Cook was misdiagnosed with multiple sclerosis in 1996, an incident he said made him “see the world in a different way”. He has since taken part in charity fundraising, such as cycle races to raise money for the disease. He later told the Auburn alumni magazine that his symptoms came from “lugging a lot of incredibly heavy luggage around”.
Cook has said that in 2009 he offered a portion of his liver to Jobs, as they shared a rare blood type. Cook said that Jobs responded by yelling, “I’ll never let you do that. I’ll never do that.”
While delivering the 2010 commencement speech at Auburn, Cook emphasized the importance of intuition during significant decision-making processes, and explained that preparation and hard work are also necessary to execute on intuition.
In June 2014, Cook attended San Francisco’s gay pride parade along with a delegation of Apple staff. On October 30, Cook came out as gay in an editorial for Bloomberg Business, saying, “I’m proud to be gay, and I consider being gay among the greatest gifts God has given me.” He consulted with Anderson Cooper, who had publicly come out himself, on aspects of the statement, and cleared the timing to ensure it would not distract from business interests.
Cook had been open about his sexuality “for years”, and while many people at the company were aware of his sexual orientation, he sought to focus on Apple’s products and customers rather than his personal life. He ended his op-ed by writing, “We pave the sunlit path toward justice together, brick by brick. This is my brick.” Cook became the first and only openly gay CEO on the Fortune 500 list. In September 2015, Cook clarified on The Late Show with Stephen Colbert, “Where I valued my privacy significantly, I felt that I was valuing it too far above what I could do for other people, so I wanted to tell everyone my truth.”

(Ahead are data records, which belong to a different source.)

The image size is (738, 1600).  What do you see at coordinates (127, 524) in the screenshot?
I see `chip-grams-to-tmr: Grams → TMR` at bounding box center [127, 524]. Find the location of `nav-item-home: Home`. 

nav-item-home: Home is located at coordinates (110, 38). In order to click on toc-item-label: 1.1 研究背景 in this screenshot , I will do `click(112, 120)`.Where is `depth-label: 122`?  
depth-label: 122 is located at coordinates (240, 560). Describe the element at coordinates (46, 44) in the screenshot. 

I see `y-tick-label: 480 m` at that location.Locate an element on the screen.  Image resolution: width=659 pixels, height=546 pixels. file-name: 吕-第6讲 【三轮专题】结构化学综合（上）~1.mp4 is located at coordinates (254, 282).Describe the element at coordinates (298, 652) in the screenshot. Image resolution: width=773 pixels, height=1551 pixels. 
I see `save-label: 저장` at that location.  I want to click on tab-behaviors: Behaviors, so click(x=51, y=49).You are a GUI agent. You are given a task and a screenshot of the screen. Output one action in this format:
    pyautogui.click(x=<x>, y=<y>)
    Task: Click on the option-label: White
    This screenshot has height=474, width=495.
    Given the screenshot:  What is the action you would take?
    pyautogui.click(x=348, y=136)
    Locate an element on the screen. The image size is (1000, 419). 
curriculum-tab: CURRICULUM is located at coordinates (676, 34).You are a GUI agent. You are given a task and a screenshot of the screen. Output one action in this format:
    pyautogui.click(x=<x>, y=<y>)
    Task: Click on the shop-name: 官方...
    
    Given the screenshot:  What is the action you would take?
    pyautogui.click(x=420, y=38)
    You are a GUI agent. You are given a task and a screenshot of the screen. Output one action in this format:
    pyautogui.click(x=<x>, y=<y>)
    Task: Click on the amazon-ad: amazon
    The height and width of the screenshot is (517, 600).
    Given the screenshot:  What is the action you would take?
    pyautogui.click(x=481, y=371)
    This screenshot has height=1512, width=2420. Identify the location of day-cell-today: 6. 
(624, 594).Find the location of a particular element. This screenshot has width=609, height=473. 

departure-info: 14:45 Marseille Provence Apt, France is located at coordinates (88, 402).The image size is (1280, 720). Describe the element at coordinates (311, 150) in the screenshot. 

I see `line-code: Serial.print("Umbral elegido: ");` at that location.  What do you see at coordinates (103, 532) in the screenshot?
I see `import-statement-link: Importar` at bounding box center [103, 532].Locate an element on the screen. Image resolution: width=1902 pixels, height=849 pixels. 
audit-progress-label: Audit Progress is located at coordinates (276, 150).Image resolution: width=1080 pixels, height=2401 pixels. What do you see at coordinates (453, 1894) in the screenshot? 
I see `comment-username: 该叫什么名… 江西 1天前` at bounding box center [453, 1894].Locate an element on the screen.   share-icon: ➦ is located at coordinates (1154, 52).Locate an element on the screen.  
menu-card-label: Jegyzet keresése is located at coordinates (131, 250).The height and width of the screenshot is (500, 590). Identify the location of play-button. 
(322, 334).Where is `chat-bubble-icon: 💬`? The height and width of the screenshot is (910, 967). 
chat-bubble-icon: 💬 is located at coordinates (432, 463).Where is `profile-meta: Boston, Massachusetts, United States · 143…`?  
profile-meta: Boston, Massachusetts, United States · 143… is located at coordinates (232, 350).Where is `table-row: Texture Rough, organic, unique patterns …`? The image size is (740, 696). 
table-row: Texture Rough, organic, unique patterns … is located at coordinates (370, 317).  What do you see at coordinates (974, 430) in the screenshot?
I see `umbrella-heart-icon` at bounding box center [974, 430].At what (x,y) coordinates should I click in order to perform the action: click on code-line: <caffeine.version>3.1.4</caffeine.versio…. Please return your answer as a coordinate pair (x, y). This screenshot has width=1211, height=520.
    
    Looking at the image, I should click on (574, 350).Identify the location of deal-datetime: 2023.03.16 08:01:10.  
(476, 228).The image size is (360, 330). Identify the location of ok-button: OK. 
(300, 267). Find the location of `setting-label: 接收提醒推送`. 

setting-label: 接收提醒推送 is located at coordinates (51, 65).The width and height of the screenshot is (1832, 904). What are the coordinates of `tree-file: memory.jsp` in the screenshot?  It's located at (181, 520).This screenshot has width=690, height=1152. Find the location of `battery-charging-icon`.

In October 2019, he talked about the decision and remarked on how it was thanks to LGBTQ people who had fought for their rights before him that paved the way for his success, and that he needed to let younger generations know that—in a coding analogy—he saw being gay as a feature his life had to offer rather than any problem. He hoped his openness could help LGBTQ youth dealing with homelessness, and suicide hope that their situation could get better.